As you probably know, I’m an active opensource contributor. I work mostly on my own projects but also try to contribute to other projects. Some projects I work on are paid so, I am making some money out of it. However, the amount of money I make is not big at all: somewhere in the lines of $1000-2000 a year. Basically pocket money.
Instead of spending it, I’ve decided to invest it in my own projects. Why? Because I have a lot of projects that I would like to keep alive and I would also like to possibly build a network of distributed developers I can call when a paid project happens to show up.
Here are the basic rules:
- I label Issues with bounties, say
- If you want to solve it, ping me right there in the Github Issue (first come, first served). DO NOT start working on an Issue if it’s not assigned to you. If you provide an unsolicited PR, I might accept it and pay you. However, if the Issue is already assigned to someone, it’s their cash, not yours;
- I’ll assign the Issue to you and give you 10 days to fix it: your PR needs to be merged in that period of time! I’ll calculate it based on CET (Central European Timezone);
- If the 10 days pass and your solution is not merged, I might take the Issue away and give it to someone else, if someone asks for it;
- As soon as the PR is merged and the Issue is closed, I’ll send you the exact specified amount of money via PayPal. If you are a fan of cryptocurrencies (I’m not), we can also work via zold.io. Ideally, I’d like to send the cash right-away but, just in case I’ll have many contributors, or we have a big Timezone difference, let’s agree on a 1-day possible offset;
- I’m afraid you’ll have to deal with any commission. I’ll send the exact amount specified in the ticket, in USD.
How do you know I’ll deliver the money? Well… you don’t. I can only promise you I will. And if I don’t, you can shame me publicly right there, on Github.

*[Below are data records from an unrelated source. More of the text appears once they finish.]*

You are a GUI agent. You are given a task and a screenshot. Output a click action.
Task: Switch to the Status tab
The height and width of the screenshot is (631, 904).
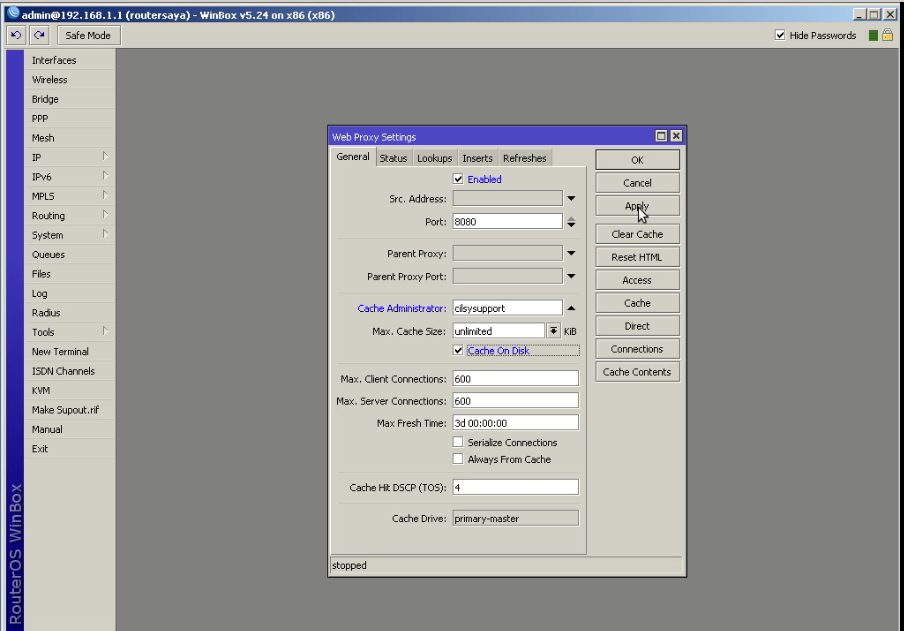[x=393, y=157]
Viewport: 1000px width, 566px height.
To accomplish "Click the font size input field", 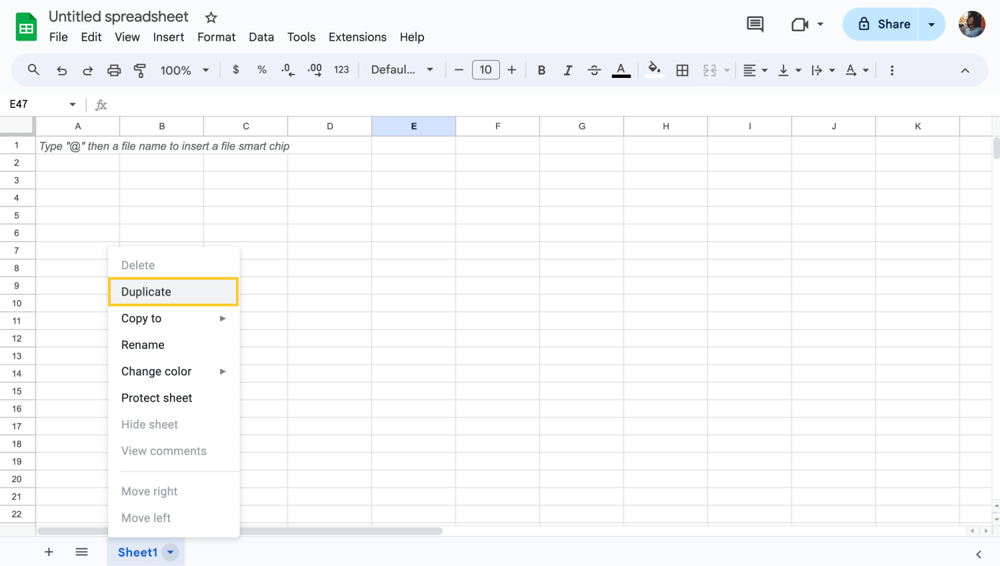I will (x=485, y=70).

- We are not going to discuss estimations. How much time you spend on the ticket is your business. You’ll get exactly the amount specified in the bounty, regardless of how much time you spent working (please, don’t freak out, keep reading);
- My projects usually have strict Code Quality rules: the build will fail if you don’t respect them;
- As a rule of thumb, your PRs should not decrease Code Coverage and should have 3-5 Changed Files (including the tests);
- If the 10 days passed and I take the Issue away from you, you will not be paid, no matter how much time you already spent on it;
- You can (and should!) use Puzzle Driven Development, with one condition: if you solve the task only partially, you have to leave the codebase in a consistent state: build has to pass etc;
- Second rule of thumb, as a consequence of using PDD: if you’re spending more than 30min-1h on a ticket, you’re probably doing something wrong;
- I’ll perform a more or less strict Code Review. Your PR should not break the project’s architecture (obviously). I might also reject your PR if I don’t like its design or if you don’t perform the modifications I asked you to. Rejected PRs are NOT going to be paid.

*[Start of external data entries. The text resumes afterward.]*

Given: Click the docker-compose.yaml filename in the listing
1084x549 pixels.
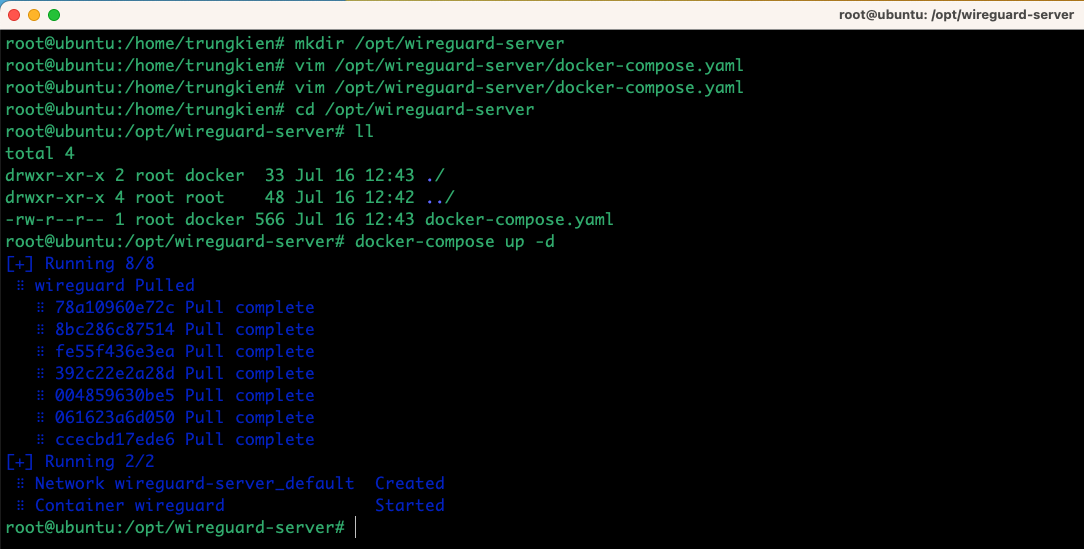Looking at the screenshot, I should pos(519,220).
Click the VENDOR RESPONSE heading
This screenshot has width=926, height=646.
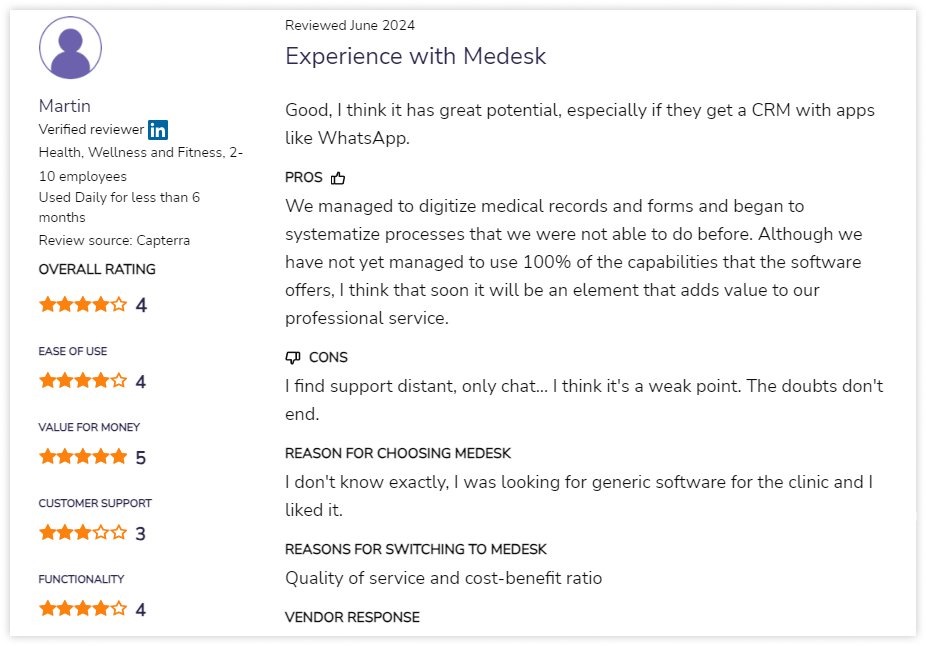pyautogui.click(x=352, y=617)
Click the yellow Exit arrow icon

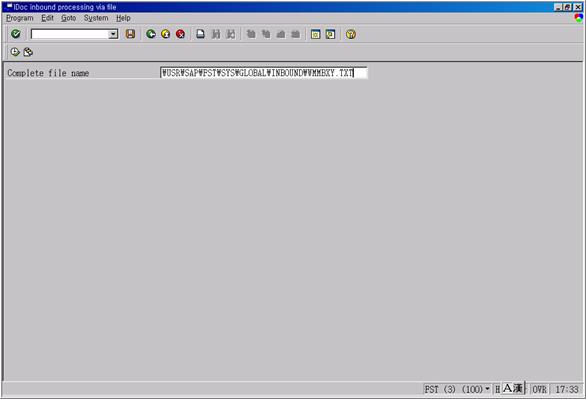pyautogui.click(x=166, y=34)
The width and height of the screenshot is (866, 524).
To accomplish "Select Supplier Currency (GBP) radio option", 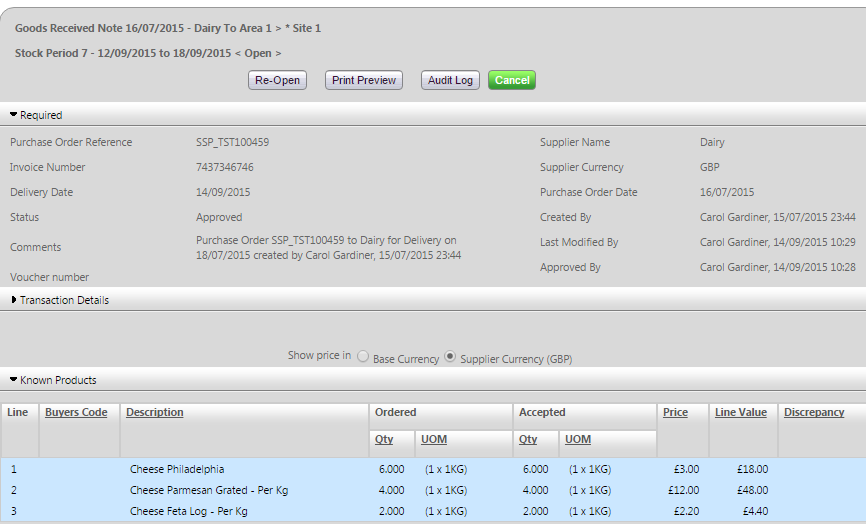I will (450, 357).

Why these strict rules? Because we will not have any meetings or Skype calls. We will work in a 100% distributed manner. Naturally, strict discipline has to be enforced. I’m not going to lie, it might be frustrating in the beginning, until you get used to it.

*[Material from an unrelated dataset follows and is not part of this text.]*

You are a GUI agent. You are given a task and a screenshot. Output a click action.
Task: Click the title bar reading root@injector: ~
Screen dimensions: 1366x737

What about estimations? At the moment each Issue will have a fixed price simply because the budget I have for this thing is limited. Nevertheless, I try to give reasonable bounties (I assume you are an experienced developer with the environment already setup). If/when the budget will grow, we’ll be able to discuss more detailed and accurate payment methods.
My projects are mostly Java SE 7 and 8, and Java EE 7, but I also have one in ReactJS and one in Jekyll/Ruby (this blog).